How Event Driven Pipelines Work
Everything begins with the Pipeline Trigger definition. When creating a trigger you need to provide the following information:
Type: Storage Events
Storage Account and Container names
Path* : As a base string, like “parentfolder/folder”
Event: Create and/or Delete
File Information
When a new file is copied or deleted in the Data Lake, a event is fired using the Azure event grid. The ADF/Synapse trigger will receive the following parameters from the Event Grid.
@triggerBody().folderPath
and @triggerBody().fileName
We will get back to this later.
Event Grid Resource Provider not Registered
If you get the error message bellow, you need to activate the service in your subscription before continuing.
Navigate to your subscription / resource providers and enable ‘Microsoft.EventGrid’ resource. Or use the AZ CLI console.
az provider register --namespace 'Microsoft.EventGrid'
Linked Services
Basically we gonna need 2 linked services:
Azure KeyVault linked Service
Create the Key Vault linked service. I use parameters also for the Key Vault. This will simplify the CI/CD process when deploying this into UAT or PRD and we won’t have to update the deployment scripts.

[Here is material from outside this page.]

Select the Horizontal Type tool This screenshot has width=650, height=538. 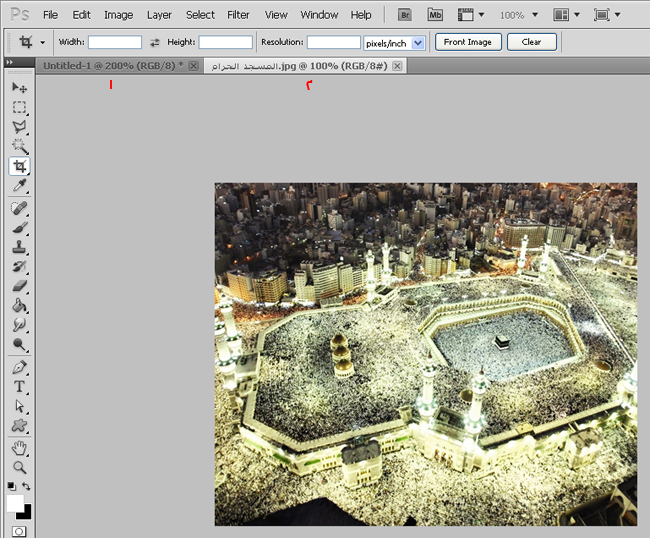19,387
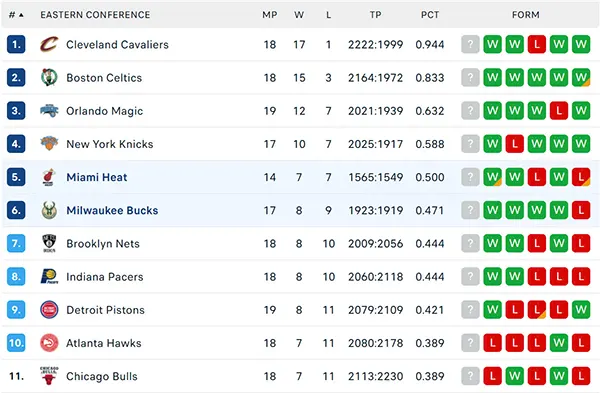Click the Boston Celtics logo icon
Screen dimensions: 600x393
[x=49, y=78]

Of course, we still have to change this in the Workspace, but this could be done as a global parameter. (ADF only)
Note: Synapse/ADF Managed Identity account must a member of ‘Key Vaults Secrets User’ RBAC group.
Azure Key Vault Linked Service — Two steps to grant service access — Vinny Paluch — Medium
Storage Account Secrets
When I create a new storage account, I automatically save the connection information into the Key Vault, this is usually done through a terraform script. But in this scenario we will be creating those secrets manually.
Required secrets: Data Lake Endpoint, SAS Key and Primary Key
Those secrets will be used in other stages of this implementation.
a) During the copy phase when the connection to the Data Lake is not made using the MIS Credential.
b) During the last stage, Synapse object creation, we will use the SAS Key to register the Data Lake as a SQL Data Source.
Data Lake storage Linked Service
The connection between ADF/Synapse and the Data Lake will use a Managed Identity. If that’s not possible in your scenario, use the the Primary Key from the Key Vault.
Pipeline Design Logic
I plan to create 4 pipelines, this will allow better reutilisation.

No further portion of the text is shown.